🚀 Explore this awesome post from Culture | The Guardian 📖
📂 **Category**: Warner Bros,Netflix,Film,Culture,Paramount Pictures,Film industry,Business
✅ **What You’ll Learn**:
IIt’s not unusual for a corporate merger to take months and months to actually close, but even by those standards, the bidding for the Warner Bros Discovery property has been extended. Netflix struck a deal to buy the Warner Bros. side of the company — the studio and streaming businesses — late last year, but Paramount Skydance has been undeterred, aggressively pursuing what it claims is a better pitch for the entire WBD operation. After several failed attempts at a hostile takeover, WBD is considering a final offer from Paramount, which Netflix would have the opportunity to counter. What we have is what educated film scholars might refer to as an Alien v Predator situation, in homage to Disney’s acquisition of 20th Century Fox: whoever wins, we lose.
This means that for cinephiles, casual viewers, and people in the film industry, the ideal outcome would be for Warner Bros. to continue as its own entity: an entertainment company that makes movies and TV series. But that’s clearly not going to happen — and any number of relatively superior options have not been floated in the past year, such as the idea of Apple, which worked with the studio on the global production and Best Picture nominee F1, buying Warner instead. It’s still a huge company, but it has shown a willingness to spend on major (and theatrically released!) projects like Martin Scorsese’s Killers of the Flower Moon and Ridley Scott’s Napoleon, and it has such a thriving business in other areas that it can afford to run Warner as a true studio, in an attempt to continue the company’s recent hot streak.
That’s a pipe dream now, though. So which alien and/or predator would be the best score for people who already like the movies?

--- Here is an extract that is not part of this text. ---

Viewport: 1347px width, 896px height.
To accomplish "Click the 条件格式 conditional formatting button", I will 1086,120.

And none other than James Cameron appeared to be speaking in favor of the latter when he denigrated a potential Netflix deal as “disastrous” for the film industry in a letter to Senator Mike Lee. Cameron has pointed out, as have others, that Netflix’s business model not only avoids the traditional theatrical path — it seems outright hostile to it. (Some of the company’s films are only released theatrically, usually outside of major chains and for a limited time; this is done primarily for award-qualifying purposes and/or to please big-name filmmakers.) Netflix appears to view cinemas as competition, rather than complement, to the future of home video.

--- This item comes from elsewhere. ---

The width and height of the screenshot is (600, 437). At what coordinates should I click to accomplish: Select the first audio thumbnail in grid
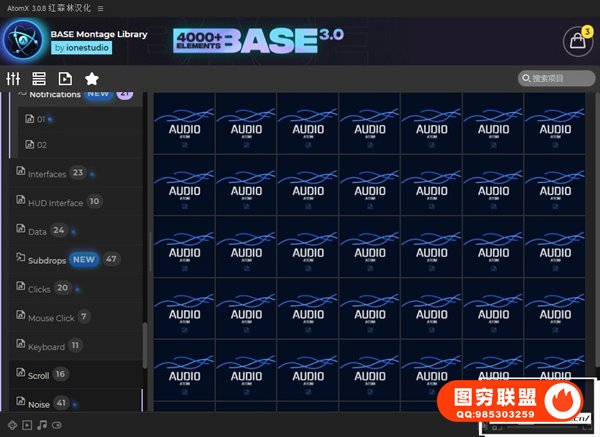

This sometimes conflicts with potential profit. No matter how many times a movie has done well on streaming because it was a theatrical release first, Netflix has steadfastly refused to make deals that would put its films in a regular wide release before streaming. Conversely, they seem more eager to come up with ways for work that’s already on Netflix, like KPop Demon Hunters or the series finale of Stranger Things, to appear specifically in national theater chains, rather than just letting Guillermo del Toro’s film actually play on a few thousand screens for a few months before it hits the streamer. Netflix CEO Ted Sarandos has had plenty of opportunities to support the theatrical market before; Why would a Warner Bros buyout convince him to start?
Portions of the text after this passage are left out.